Data under study:
■ ■ ■ ■ ■
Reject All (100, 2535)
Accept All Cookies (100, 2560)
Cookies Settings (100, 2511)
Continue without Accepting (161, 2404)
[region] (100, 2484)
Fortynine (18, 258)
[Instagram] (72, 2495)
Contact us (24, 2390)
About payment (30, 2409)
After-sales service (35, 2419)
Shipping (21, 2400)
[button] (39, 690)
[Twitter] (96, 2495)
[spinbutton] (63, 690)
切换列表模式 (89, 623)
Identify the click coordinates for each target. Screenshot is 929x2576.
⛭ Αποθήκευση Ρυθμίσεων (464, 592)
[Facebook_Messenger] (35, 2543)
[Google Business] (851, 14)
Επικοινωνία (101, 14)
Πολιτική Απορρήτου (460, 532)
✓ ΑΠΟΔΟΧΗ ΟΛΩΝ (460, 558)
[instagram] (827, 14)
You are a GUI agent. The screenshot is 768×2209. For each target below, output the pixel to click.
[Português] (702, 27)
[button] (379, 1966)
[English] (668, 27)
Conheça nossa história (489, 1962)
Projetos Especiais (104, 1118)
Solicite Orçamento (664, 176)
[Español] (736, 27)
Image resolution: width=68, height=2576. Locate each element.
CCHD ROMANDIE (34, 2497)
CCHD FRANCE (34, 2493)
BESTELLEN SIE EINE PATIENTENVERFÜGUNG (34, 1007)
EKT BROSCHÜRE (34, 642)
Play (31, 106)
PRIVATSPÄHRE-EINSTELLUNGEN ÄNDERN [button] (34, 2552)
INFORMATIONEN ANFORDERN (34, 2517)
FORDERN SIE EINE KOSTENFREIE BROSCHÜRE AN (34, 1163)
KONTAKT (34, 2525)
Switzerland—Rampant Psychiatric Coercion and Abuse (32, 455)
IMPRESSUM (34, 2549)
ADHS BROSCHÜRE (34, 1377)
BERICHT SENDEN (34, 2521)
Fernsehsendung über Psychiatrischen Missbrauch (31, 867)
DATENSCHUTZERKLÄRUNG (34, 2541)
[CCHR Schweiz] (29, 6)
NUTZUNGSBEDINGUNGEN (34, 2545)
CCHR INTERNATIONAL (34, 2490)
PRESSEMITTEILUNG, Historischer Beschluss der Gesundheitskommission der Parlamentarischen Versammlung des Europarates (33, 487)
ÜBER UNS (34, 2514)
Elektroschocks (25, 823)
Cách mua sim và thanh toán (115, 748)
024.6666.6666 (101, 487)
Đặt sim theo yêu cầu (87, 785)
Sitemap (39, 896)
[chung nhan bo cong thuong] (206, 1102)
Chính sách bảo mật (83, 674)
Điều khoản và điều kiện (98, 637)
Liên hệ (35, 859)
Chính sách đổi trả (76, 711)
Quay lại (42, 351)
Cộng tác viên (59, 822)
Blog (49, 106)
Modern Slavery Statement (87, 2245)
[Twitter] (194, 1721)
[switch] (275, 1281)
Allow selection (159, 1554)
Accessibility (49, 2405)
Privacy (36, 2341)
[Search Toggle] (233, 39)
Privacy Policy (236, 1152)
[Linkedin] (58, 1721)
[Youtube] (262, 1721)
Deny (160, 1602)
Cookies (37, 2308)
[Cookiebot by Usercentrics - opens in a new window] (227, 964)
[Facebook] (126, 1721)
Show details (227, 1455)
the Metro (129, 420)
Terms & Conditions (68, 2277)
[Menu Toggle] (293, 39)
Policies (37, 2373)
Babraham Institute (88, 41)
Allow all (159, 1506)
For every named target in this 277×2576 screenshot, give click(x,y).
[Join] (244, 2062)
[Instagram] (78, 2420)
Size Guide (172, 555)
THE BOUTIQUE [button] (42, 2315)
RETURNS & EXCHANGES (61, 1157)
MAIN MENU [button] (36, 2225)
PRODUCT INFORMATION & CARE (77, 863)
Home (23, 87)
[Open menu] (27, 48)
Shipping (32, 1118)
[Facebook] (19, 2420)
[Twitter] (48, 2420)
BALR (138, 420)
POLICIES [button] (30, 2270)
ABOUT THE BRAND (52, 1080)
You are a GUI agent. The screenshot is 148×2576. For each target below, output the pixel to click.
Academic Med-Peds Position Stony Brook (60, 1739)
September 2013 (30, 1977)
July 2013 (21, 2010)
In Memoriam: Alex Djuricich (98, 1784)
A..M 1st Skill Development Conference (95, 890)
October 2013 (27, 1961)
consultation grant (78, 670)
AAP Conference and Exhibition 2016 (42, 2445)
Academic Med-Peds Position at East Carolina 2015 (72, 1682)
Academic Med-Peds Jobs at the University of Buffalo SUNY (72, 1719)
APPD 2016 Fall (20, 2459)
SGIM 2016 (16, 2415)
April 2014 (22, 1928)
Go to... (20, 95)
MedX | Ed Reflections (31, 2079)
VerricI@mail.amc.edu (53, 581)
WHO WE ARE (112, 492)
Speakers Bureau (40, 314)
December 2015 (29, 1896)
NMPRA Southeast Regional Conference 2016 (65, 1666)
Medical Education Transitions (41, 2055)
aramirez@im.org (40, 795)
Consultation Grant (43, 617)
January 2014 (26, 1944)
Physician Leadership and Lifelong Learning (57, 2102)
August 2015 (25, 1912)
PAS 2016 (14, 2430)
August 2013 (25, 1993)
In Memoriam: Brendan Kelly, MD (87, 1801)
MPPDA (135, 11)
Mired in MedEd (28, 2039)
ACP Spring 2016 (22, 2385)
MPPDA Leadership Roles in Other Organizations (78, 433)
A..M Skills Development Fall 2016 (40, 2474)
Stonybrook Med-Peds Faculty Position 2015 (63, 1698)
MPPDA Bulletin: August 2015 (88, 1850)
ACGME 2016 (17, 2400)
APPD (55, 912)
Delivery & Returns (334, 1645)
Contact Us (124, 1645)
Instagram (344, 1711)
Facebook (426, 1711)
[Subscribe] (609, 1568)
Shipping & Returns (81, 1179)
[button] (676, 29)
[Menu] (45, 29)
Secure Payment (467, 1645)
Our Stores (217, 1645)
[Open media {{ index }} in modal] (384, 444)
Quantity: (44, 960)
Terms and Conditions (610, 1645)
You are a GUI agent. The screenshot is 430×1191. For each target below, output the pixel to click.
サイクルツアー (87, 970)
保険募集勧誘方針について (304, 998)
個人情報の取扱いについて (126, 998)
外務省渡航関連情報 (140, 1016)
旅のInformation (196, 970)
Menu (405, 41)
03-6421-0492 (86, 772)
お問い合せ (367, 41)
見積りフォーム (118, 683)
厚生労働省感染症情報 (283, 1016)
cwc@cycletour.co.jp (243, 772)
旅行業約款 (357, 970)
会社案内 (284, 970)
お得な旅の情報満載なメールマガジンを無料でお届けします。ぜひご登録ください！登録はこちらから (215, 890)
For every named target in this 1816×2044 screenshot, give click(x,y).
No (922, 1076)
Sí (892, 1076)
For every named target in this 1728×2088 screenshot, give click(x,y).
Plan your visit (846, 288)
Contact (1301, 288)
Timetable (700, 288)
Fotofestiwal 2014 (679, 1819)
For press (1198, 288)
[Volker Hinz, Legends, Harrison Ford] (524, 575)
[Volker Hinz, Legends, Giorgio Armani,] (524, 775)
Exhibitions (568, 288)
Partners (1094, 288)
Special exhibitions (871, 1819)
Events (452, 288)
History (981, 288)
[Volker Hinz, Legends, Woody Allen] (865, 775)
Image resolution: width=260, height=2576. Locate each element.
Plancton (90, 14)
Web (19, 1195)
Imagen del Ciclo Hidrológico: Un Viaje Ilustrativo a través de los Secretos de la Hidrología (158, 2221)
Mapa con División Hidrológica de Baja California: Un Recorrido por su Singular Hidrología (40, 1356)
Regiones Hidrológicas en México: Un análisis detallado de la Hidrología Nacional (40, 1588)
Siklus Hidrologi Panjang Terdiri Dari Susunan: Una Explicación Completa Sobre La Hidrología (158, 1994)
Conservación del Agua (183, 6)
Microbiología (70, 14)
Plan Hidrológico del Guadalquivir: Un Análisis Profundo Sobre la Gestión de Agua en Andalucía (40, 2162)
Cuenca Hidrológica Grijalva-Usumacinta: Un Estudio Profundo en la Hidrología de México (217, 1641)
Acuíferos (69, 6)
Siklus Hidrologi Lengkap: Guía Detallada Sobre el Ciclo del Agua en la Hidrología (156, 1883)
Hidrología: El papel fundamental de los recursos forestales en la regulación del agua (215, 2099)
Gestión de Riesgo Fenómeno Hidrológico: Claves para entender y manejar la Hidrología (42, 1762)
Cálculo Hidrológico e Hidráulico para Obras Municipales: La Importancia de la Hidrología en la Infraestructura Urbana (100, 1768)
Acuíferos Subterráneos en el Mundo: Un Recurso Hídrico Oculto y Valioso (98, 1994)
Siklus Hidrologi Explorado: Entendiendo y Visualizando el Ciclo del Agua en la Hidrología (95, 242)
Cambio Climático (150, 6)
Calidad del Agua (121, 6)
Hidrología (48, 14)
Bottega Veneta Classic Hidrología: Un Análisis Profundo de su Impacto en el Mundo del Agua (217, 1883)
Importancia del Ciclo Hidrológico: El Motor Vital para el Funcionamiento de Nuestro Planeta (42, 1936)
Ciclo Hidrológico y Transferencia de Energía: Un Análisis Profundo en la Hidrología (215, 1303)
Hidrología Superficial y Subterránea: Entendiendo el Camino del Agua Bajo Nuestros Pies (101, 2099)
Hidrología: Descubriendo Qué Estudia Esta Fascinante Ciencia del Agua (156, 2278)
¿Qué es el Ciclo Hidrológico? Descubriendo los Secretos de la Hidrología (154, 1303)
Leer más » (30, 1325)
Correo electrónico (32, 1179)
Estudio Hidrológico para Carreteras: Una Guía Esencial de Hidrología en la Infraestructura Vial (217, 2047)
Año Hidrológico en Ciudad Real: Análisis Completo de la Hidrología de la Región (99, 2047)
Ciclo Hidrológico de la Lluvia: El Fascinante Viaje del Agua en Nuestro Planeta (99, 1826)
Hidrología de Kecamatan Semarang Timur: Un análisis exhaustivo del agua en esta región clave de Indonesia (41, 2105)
■ ■ ■ ■ ■
Would you return all lines from the preceding listing that contain the word "Fascinante"?

Hidrología: Descubriendo Qué Estudia Esta Fascinante Ciencia del Agua (156, 2278)
Ciclo Hidrológico de la Lluvia: El Fascinante Viaje del Agua en Nuestro Planeta (99, 1826)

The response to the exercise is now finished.